Detecting whether a character is between 'a'
and 'z'
only takes one sub
and one cmp
to do the range-check. (See What is the idea behind ^= 32, that converts lowercase letters to upper and vice versa? for details.)
We can leave all character unmodified except ones that were originally lower-case letters. In ARM mode, we can easily predicate the store (acts as a NOP if the condition is false). Assuming CPUs handle this efficiently, it won't dirty the cache for strings with no lowercase characters. (@artless noise's answer does this, too, by jumping back to the top of the loop before reaching the store.)
.syntax unified
@ call this with address of string in R0
upperString_ARM_mode:
b .Lentry @ start in the middle of the loop. Or put upperString: there instead of here.
.Lloop: @ do {
sub r2, r1, #'a'
bic r1, #0x20 @ clear the lower-case bit in the original
cmp r2, #'z'-'a' @ set flags
it ls @ For Thumb2 compat; assembles to nothing in ARM mode
strbls r1, [r0, #-1] @ strb with LS predicate (Lower-or-Same unsigned <=)

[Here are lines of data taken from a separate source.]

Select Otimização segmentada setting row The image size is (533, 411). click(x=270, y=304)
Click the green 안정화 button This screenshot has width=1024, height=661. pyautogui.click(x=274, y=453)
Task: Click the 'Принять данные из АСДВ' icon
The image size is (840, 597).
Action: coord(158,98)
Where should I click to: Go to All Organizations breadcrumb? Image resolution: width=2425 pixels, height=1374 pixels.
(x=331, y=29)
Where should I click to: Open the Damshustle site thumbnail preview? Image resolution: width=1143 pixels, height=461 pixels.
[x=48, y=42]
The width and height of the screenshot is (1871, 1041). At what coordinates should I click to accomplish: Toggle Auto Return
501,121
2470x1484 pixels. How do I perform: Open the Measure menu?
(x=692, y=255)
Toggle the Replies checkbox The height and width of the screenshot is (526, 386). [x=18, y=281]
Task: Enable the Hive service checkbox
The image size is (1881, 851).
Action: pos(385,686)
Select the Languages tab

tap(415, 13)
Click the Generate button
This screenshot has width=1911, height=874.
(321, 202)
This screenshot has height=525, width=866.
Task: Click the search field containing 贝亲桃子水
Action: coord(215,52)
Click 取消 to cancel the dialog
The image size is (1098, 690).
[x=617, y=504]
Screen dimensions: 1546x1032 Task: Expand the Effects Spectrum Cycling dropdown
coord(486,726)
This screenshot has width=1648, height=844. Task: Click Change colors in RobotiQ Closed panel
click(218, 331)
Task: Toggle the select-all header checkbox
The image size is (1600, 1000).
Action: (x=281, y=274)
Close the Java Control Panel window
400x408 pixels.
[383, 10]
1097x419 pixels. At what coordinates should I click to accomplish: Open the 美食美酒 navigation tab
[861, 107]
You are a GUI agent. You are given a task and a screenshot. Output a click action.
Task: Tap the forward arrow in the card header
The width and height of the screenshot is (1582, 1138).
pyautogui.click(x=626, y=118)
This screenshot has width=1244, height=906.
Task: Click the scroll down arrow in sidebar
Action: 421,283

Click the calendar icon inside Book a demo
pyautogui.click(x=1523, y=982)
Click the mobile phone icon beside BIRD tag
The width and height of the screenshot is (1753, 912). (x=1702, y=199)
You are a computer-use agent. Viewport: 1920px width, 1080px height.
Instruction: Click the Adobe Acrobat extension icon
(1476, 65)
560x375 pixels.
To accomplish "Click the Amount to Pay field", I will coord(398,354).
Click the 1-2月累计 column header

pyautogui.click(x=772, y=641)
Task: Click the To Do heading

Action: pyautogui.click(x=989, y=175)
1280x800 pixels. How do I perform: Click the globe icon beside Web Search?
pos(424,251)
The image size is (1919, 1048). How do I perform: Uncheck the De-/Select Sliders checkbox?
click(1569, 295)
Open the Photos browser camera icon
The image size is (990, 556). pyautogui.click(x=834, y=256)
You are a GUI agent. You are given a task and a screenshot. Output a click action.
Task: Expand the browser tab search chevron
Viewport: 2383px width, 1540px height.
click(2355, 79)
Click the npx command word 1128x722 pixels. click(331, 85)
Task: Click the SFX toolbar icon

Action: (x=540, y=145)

@ store upcased version if (c-'a') <=(unsigned) length of alphabet
.Lentry:
ldrb r1, [r0],#1 @ zero-extending byte load (with post-increment addressing)
tst r1, r1
bne .Lloop @ }while( *p != 0 )
bx lr @ return. (R0 pointing at terminating 0 byte)
@@@ UNTESTED, except for checking that it assembles for both ARM and Thumb-2
@@@ Doesn't work for Thumb-1
Instead of starting with a b .Lentry
, you can just put the upperString
label in the middle of the loop, so calls to it made with bx upperString
start in the middle of the loop. (Usually function labels are at the top of a function, but if not then any tools that assume that will see the preceding code as part of a different function).
Re-arranging the loop to have the conditional branch at the bottom (and no unconditional branch) is called "loop rotation" optimization; that's why we have to start in the middle.
Unfortunately Thumb mode cbnz
can only jump forwards, so you can't use it as the loop branch.
This version of the function has fewer instructions in the loop than @artless noise's (7 vs. 10), but they all run every time. This is good for branch prediction, but may be worse on simple low-end CPUs that don't depend much on that.
This assembles in ARM or Thumb-2 (e.g. with arm-none-eabi-gcc -c -mcpu=cortex-m3
), but won't work on CPUs with only Thumb-1. (e.g. cortex-m0).
sub
with a destination register different from the source, and an immediate constant that large, doesn't fit in a single narrow 16-bit instruction, neither subs nor sub. Neither does strb
with an [r0, #-1]
addressing mode.
sub/cmp gets the job done in 2 instructions. For some conditions, you can use cmp
/ cmpXX
(with some predicate) to leave the flags set in some useful way. But here, cmp r1, #'a'
/ cmphs r1, #'z'
would make the LS condition true even if r1<'a'
. So one of the instructions has to be rsbs
to reverse-subtract, or you need one of the constants in a register so you can do cmp r1, #'a'
/ cmphs r2, r1
to get consistent flag-conditions without modifying any registers.
You could of course do this much faster with NEON SIMD instructions, 8 or 16 bytes at a time, especially if you know the length instead of also having to search for a terminating 0 byte. See Convert a String In C++ To Upper Case for an x86 SSE2 version.